I think it is going to really depend on the clinical trial design, the overall cost of that trial, executing that. Clearly, the goal of partnering would be to reduce that burden or eliminate that burden from the Company and to see the technology move forward. And I think those will remain our primary goals for the program. And I think that is the best way to build value for the shareholders and to achieve the maximum value we can from the program because obviously we have put a lot of effort into it. We're very happy with the results. We are very happy that to see the long-term survivors in the trials and getting the product into market is really the primary goal. And of course, for Bavituximab, it may be a similar situation, although it's a little bit more dynamic because of the broad potential of Bavituximab in so many different solid tumor indications.

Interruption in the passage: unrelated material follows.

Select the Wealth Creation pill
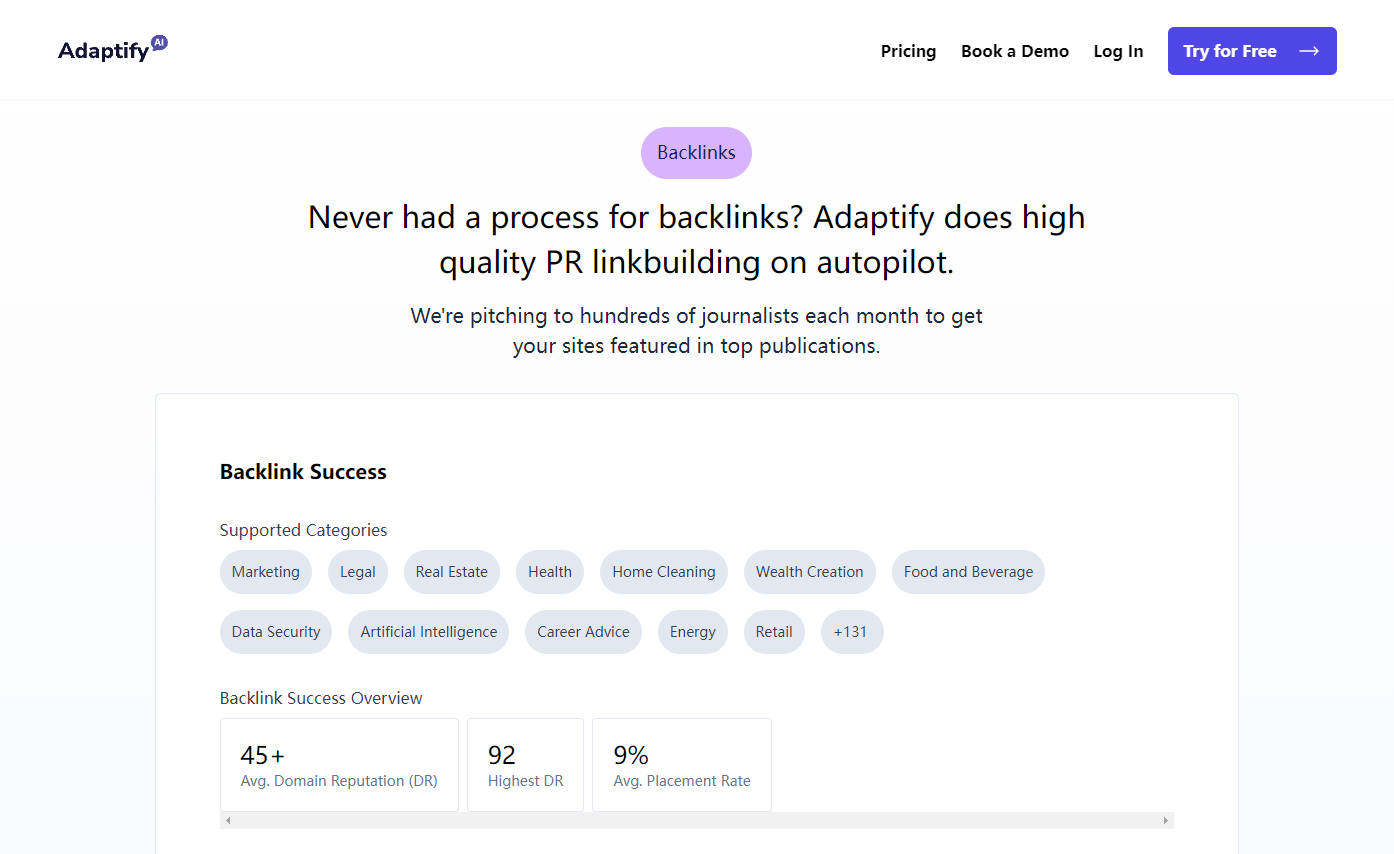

Clearly, ex-US partnering there we think has some significant potential when it comes to what that could mean for the Company. So the goal there is a little bit different in that we do want to utilize ex-US partnering to really allow us to drive US developments from a financial standpoint. So I think that it's -- each program has its own possibility so I think, again, for the HCV program, it's really, I think if we have positive data and it validates the potential of Bavituximab as an immunotherapy in HCV then that's a program we might want to just outright license to someone because it's a specialty area, it's a never evolving area.

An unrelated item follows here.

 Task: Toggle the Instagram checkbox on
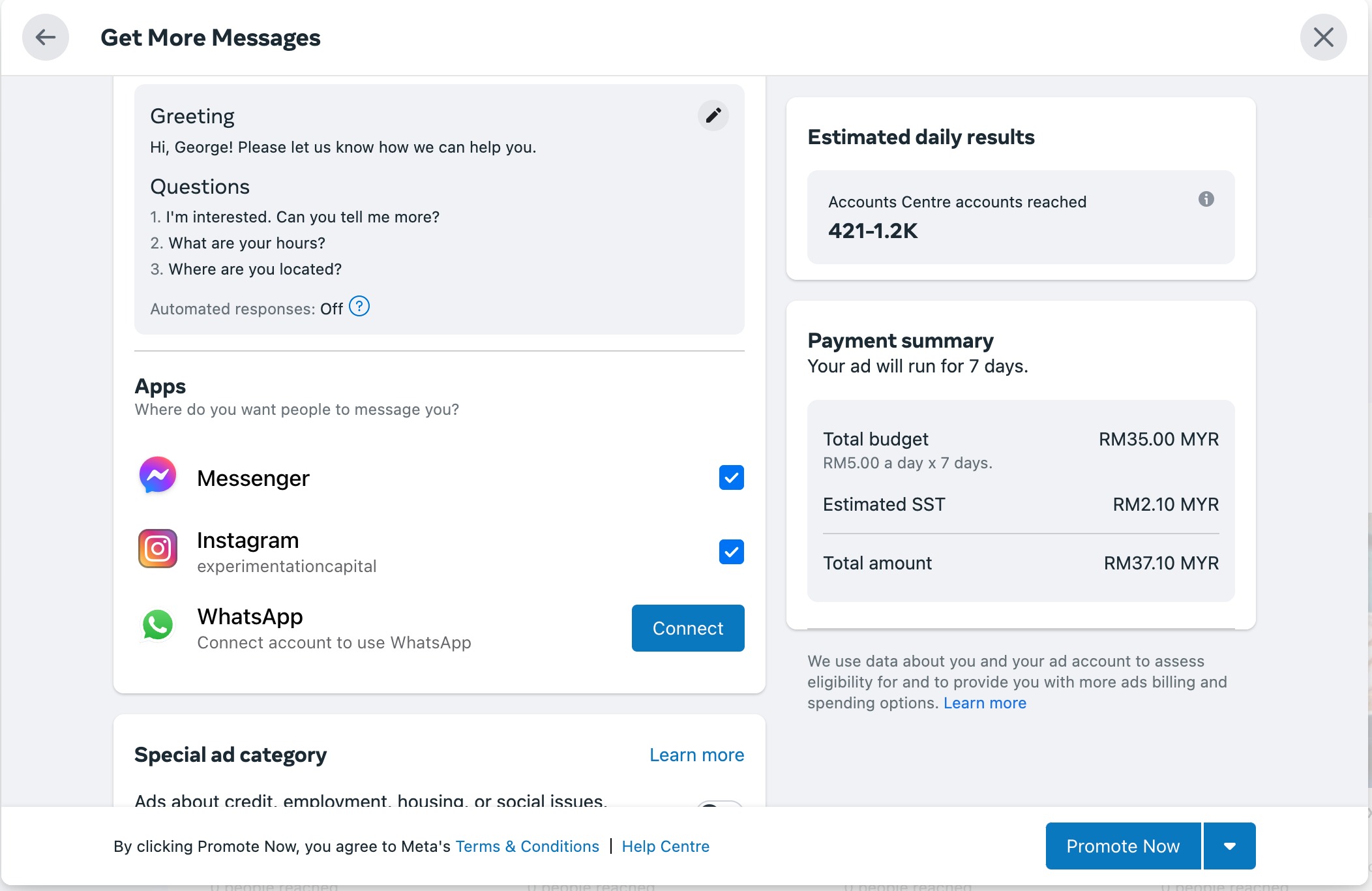coord(732,552)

And it's probably the type of indication where a partner wants to customize it for their particular portfolio products in that area. So but partnering discussions are ongoing. A lot of interested parties actually in both Bavituximab and Cotara, so that's a matter of having that meeting with the FDA getting the trial design and getting the clinical results from the rest of the Bavituximab studies and then we will see where that takes us.

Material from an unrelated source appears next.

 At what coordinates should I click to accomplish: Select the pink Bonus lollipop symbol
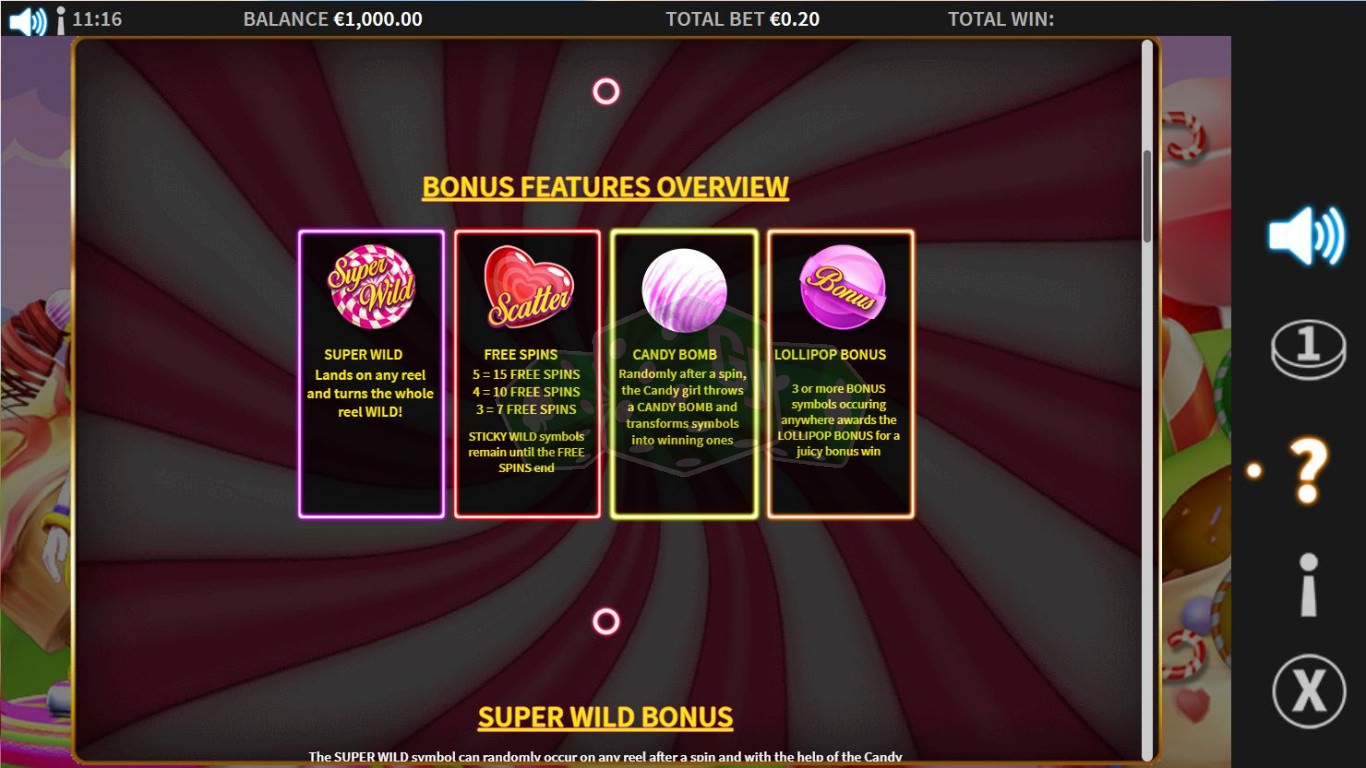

- Head, Regulatory Affairs
Well, that is a very complete answer and it's interesting to hear that, from a financial point of view, HCV or Bavituximab may end up being more of an early shot in the arm for the Company than Cotara. I gather that is the import of what you're saying.
- CEO, President
I look at this as what our opportunities for success reside in those 3 Phase II programs and there are programs in addition to Avid. I think Avid is another area of success for the Company and we want to continue to achieve its full potential. So we are pushing on all these fronts and we think good things can happen by being diligent, generating more data and just taking care of business.
- Private Investor
Thank you very much.
Operator
At this time, I would like to turn the call over to Steve King, CEO, for any closing remarks.
- CEO, President
Well, I would just like to end up by, again, thanking everyone for participating in today's quarterly conference call. I would also like to thank our patients who are enrolled in our studies and are receiving treatments that will help really make a difference in their lives. We certainly look forward to the next opportunity to update you on the Company's activities. With that, thank you very much.
Operator
Ladies and gentlemen, thank you for participating in today's conference. This concludes the program. You may all disconnect. Everyone, have a great day.